═══ Data records ═══
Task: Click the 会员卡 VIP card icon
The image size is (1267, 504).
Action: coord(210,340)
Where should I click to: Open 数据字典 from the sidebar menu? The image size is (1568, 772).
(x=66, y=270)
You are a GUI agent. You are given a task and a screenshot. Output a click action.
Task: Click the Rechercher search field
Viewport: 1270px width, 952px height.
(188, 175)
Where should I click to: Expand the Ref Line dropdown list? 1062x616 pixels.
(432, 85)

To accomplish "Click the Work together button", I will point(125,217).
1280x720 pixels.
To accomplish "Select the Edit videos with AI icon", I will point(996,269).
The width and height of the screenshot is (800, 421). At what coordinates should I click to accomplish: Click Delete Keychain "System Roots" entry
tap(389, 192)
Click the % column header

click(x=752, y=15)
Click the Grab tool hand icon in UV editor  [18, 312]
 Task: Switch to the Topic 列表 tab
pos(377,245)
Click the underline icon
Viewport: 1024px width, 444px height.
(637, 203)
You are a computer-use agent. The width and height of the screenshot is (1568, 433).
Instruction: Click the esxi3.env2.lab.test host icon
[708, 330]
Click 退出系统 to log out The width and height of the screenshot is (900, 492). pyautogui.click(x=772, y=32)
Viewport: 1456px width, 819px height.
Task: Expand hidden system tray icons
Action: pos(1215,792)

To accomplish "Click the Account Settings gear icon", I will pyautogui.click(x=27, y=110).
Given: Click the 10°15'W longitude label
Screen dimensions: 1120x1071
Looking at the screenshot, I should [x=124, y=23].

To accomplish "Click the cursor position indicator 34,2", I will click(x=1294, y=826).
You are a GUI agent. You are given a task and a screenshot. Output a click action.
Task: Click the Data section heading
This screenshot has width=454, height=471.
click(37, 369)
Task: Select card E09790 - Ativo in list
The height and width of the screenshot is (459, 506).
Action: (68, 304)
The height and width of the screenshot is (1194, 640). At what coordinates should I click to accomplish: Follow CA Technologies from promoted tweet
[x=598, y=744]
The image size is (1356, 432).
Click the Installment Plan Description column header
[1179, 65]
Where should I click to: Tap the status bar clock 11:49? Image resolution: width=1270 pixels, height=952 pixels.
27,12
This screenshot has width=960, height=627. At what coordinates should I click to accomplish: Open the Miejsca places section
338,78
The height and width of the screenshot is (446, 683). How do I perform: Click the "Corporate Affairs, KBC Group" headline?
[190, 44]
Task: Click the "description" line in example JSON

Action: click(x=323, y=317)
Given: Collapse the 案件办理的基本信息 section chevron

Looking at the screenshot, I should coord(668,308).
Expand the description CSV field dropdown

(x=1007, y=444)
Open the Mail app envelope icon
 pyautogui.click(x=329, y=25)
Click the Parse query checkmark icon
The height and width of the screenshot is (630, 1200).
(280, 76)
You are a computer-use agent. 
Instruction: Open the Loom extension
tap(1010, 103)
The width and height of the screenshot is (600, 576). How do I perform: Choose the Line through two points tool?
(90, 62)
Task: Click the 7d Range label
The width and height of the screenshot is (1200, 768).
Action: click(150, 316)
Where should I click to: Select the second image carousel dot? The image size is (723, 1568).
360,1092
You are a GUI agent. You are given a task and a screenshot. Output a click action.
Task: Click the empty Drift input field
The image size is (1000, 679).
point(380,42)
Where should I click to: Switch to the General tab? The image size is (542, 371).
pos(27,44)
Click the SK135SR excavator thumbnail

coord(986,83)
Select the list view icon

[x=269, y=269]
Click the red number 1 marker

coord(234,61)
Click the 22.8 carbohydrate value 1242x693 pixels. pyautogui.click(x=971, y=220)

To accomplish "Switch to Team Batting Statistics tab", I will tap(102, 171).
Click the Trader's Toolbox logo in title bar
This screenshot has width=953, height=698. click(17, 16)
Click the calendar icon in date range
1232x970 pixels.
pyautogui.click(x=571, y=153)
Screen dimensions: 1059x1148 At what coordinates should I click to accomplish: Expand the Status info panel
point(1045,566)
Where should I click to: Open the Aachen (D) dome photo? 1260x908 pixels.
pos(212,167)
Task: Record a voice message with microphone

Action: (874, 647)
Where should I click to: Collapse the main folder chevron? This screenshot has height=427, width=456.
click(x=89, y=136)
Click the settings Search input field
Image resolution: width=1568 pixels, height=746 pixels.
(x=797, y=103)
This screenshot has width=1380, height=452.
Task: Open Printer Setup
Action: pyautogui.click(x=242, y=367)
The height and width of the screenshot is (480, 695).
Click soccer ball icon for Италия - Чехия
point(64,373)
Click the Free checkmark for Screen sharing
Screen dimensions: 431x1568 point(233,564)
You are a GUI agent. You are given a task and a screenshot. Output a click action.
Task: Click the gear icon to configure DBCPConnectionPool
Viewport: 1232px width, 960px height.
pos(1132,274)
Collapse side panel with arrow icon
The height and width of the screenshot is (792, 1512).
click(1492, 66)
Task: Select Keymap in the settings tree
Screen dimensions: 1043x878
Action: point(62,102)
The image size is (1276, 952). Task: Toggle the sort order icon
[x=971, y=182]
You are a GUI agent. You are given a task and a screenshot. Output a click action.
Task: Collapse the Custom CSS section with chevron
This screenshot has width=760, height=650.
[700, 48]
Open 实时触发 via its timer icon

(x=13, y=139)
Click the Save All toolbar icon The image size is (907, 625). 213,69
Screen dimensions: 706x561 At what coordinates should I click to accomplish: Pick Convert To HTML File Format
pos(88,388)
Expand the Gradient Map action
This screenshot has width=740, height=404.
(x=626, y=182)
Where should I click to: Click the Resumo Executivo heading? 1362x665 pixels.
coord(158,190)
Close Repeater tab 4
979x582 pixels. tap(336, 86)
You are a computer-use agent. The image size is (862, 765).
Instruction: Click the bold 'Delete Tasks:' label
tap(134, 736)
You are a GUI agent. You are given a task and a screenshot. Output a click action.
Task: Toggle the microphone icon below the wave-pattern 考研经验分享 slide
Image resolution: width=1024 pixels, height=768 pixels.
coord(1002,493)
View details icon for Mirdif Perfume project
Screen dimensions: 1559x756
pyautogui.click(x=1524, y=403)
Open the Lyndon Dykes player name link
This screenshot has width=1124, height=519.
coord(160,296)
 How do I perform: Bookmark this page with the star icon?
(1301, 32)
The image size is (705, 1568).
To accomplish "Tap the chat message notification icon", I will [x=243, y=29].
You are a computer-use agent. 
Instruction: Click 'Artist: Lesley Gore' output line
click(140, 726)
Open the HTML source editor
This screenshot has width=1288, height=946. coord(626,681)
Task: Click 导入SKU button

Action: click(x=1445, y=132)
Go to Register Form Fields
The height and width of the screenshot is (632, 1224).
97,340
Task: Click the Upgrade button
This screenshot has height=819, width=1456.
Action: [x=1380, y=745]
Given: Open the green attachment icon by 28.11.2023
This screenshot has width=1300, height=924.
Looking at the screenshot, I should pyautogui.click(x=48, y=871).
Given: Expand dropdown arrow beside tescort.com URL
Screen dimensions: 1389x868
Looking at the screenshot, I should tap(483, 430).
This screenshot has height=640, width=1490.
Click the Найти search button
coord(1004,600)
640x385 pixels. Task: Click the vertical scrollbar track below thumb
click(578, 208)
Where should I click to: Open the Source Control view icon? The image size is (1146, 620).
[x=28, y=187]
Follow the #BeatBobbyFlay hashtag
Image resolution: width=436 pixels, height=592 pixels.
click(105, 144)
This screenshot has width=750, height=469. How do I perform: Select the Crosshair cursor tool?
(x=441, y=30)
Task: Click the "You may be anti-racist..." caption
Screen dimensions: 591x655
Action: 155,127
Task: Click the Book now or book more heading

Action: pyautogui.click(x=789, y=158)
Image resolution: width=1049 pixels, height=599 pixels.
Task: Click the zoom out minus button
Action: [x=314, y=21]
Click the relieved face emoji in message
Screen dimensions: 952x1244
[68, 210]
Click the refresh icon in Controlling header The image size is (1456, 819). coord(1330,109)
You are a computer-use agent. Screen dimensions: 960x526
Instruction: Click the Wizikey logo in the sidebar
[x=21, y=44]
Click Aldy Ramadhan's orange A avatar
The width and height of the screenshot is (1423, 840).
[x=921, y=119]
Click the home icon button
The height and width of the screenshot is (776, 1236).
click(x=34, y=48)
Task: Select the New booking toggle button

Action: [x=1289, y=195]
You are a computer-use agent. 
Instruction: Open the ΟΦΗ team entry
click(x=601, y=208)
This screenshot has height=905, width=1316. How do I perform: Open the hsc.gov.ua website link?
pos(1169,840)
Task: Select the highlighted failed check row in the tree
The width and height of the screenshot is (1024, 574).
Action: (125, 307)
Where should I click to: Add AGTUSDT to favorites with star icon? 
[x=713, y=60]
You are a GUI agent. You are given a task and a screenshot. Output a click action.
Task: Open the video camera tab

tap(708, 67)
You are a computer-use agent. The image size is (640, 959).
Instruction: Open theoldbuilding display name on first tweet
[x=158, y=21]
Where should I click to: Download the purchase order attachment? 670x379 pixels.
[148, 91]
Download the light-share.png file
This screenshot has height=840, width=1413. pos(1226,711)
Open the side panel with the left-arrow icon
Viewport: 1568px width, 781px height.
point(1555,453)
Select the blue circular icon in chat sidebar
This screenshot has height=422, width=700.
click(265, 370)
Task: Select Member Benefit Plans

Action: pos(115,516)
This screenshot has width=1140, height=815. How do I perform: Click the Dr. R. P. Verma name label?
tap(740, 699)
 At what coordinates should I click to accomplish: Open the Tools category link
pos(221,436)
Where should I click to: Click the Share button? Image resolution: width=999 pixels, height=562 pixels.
═══
## Task statement
Lay out the entries above as a Markdown table with the columns Row and Line, from the line with "This screenshot has width=750, height=469." up to and including the line with "click(x=34, y=48)". Number each row and leave out blank lines.

## Worked solution
| Row | Line |
|---|---|
| 1 | This screenshot has width=750, height=469. How do I perform: Select the Crosshair cursor tool? |
| 2 | (x=441, y=30) |
| 3 | Task: Click the "You may be anti-racist..." caption |
| 4 | Screen dimensions: 591x655 |
| 5 | Action: 155,127 |
| 6 | Task: Click the Book now or book more heading |
| 7 | Action: pyautogui.click(x=789, y=158) |
| 8 | Image resolution: width=1049 pixels, height=599 pixels. |
| 9 | Task: Click the zoom out minus button |
| 10 | Action: [x=314, y=21] |
| 11 | Click the relieved face emoji in message |
| 12 | Screen dimensions: 952x1244 |
| 13 | [68, 210] |
| 14 | Click the refresh icon in Controlling header The image size is (1456, 819). coord(1330,109) |
| 15 | You are a computer-use agent. Screen dimensions: 960x526 |
| 16 | Instruction: Click the Wizikey logo in the sidebar |
| 17 | [x=21, y=44] |
| 18 | Click Aldy Ramadhan's orange A avatar |
| 19 | The width and height of the screenshot is (1423, 840). |
| 20 | [x=921, y=119] |
| 21 | Click the home icon button |
| 22 | The height and width of the screenshot is (776, 1236). |
| 23 | click(x=34, y=48) |